Assim como o Filho foi enviado pelo Pai, Ele também enviou os Apóstolos com a missão de ensinar a todos os povos e batizá-los, em nome do Pai e do Filho e do Espírito Santo. O Espírito Santo, enviado pelo Ressuscitado, no dia de Pentecostes, habitou na Igreja e nos corações dos fiéis para os impeli-los em missão. Assim sendo, a Igreja recebeu de Cristo o mandato de anunciar a verdade da salvação e de levá-la até os confins da terra (At 1,8). Segundo o Concílio Vaticano II, os sucessores dos Apóstolos (Bispos), recebem do Senhor a missão de ensinar todos os povos e de pregar o Evangelho à toda criatura, para que os homens se salvem pela fé, pelo batismo e pelo cumprimento dos mandamentos (cf. LG, 24). Por isso, além dos Cooperadores da ordem Episcopal, os presbíteros (PO,02), também os leigos são chamados por Deus a uma missão específica na Igreja, consequente do seu Batismo e Crisma (cf. LG, 33). Dessa forma, a todo batizado incube a missão de difundir a fé, segundo a sua própria condição.

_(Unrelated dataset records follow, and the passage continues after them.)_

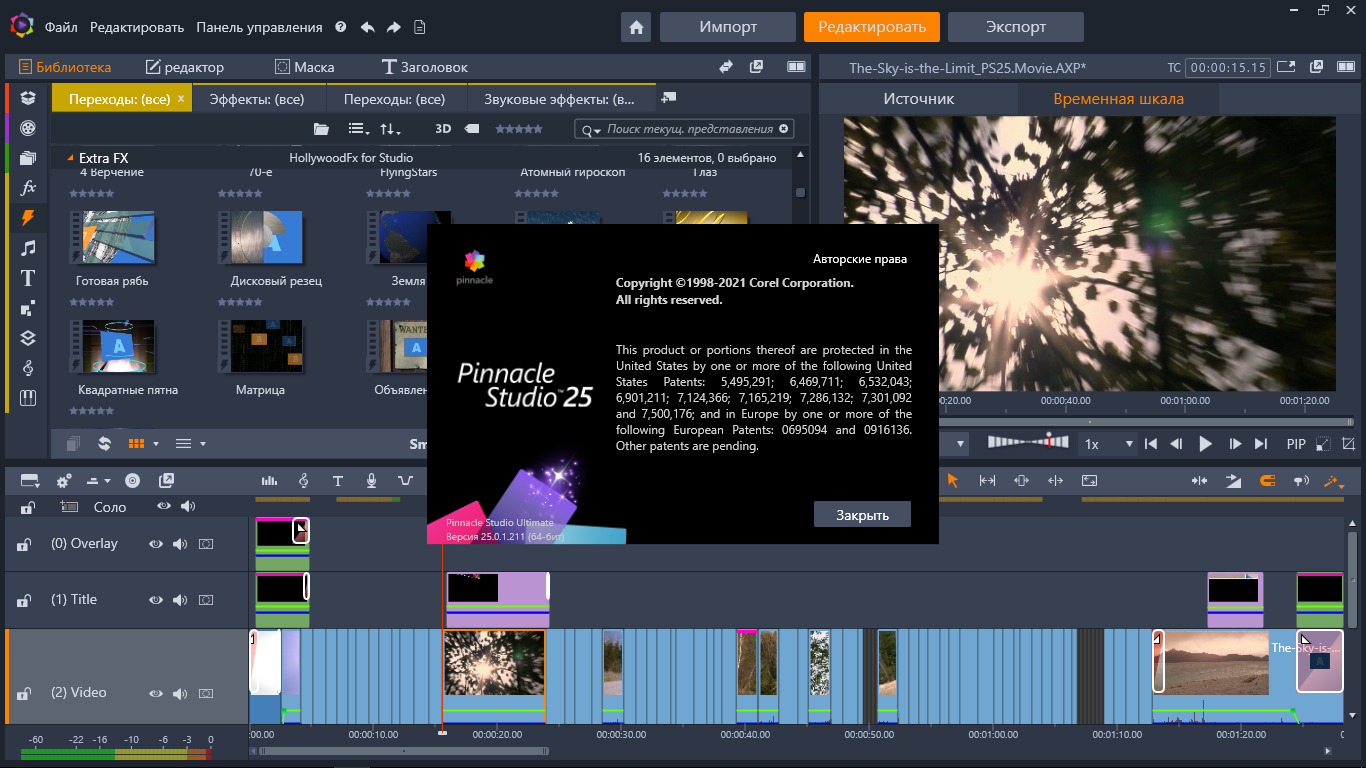Mute the (2) Video track audio
This screenshot has width=1366, height=768.
(180, 693)
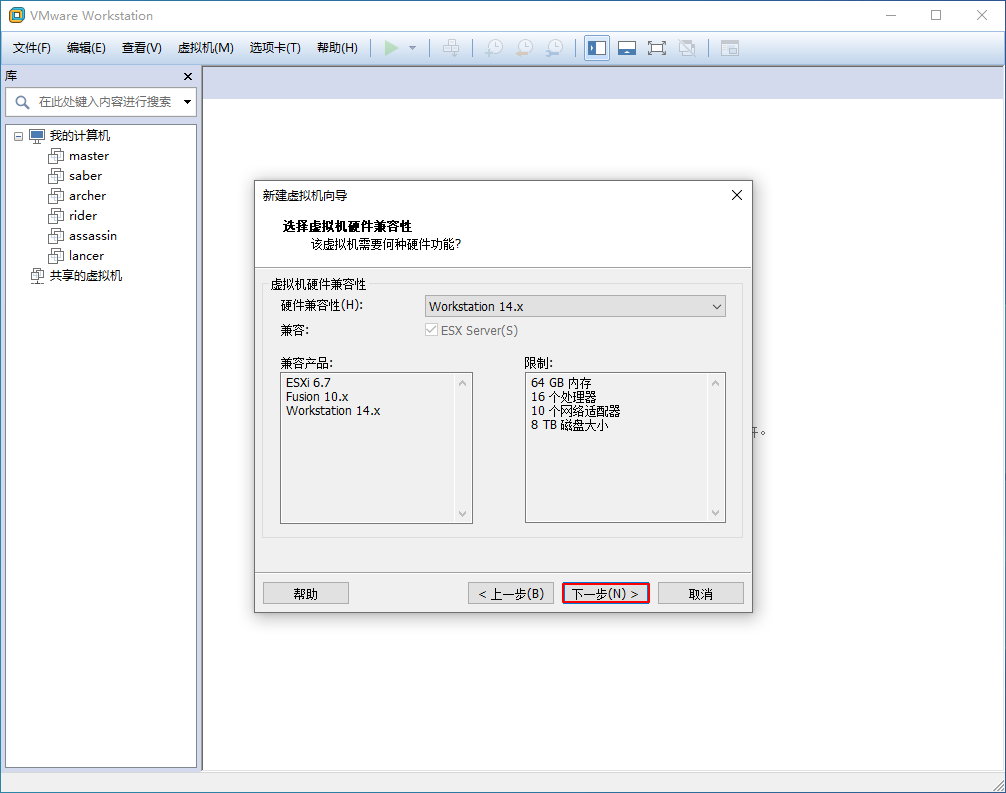Show or hide the thumbnail bar
Viewport: 1006px width, 793px height.
(x=626, y=47)
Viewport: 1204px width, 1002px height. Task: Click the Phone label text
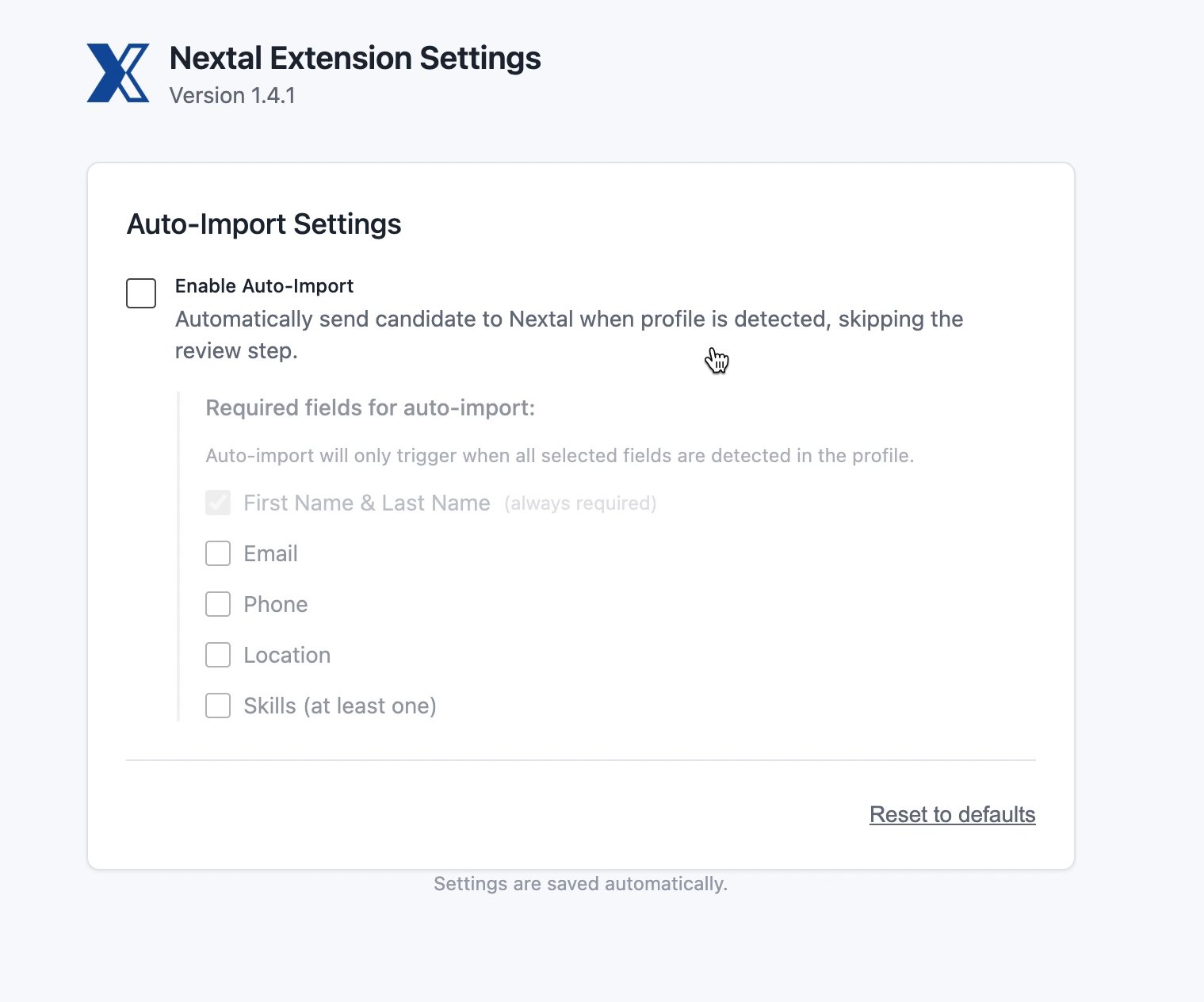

Entre os diversos serviços exercidos pelos leigos na edificação da Igreja de Cristo e em obediência ao Espírito, nota-se o Ministério de catequista. Considerando que, ao longo desses dois milênios, este ministério tornou-se insubstituível na transmissão e no aprofundamento da fé, o Papa Francisco quis reconhecê-lo como um carisma oficial da Igreja. Portanto, no dia 10 de maio de 2021, o Pontífice publicou a carta apostólica ANTIQUUM MINISTERIUM – Antigo Ministério – instituindo o Ministério laical de Catequista. Essa iniciativa papal se justifica ao considerar a responsabilidade dos pastores em enriquecer a comunidade cristã com o reconhecimento de ministérios laicais capazes de contribuir na transmissão dos ensinamentos dos Apóstolos. Segundo o Pontífice, devido à cultura globalizada (Fratelli Tutti, 110) e a renovação da consciência da Evangelização, no mundo contemporâneo, a presença dos catequistas é urgente e insubstituível (EV. G, 163-168).

O Papa apresenta as condições para a missão de catequistas, a saber: fidelidade ao passado, responsabilidade pelo presente e escuta à voz do Espírito (Can. 774). O documento enfatiza que a iniciativa do chamado é de Deus. É o Espírito Santo quem convoca para essa missão.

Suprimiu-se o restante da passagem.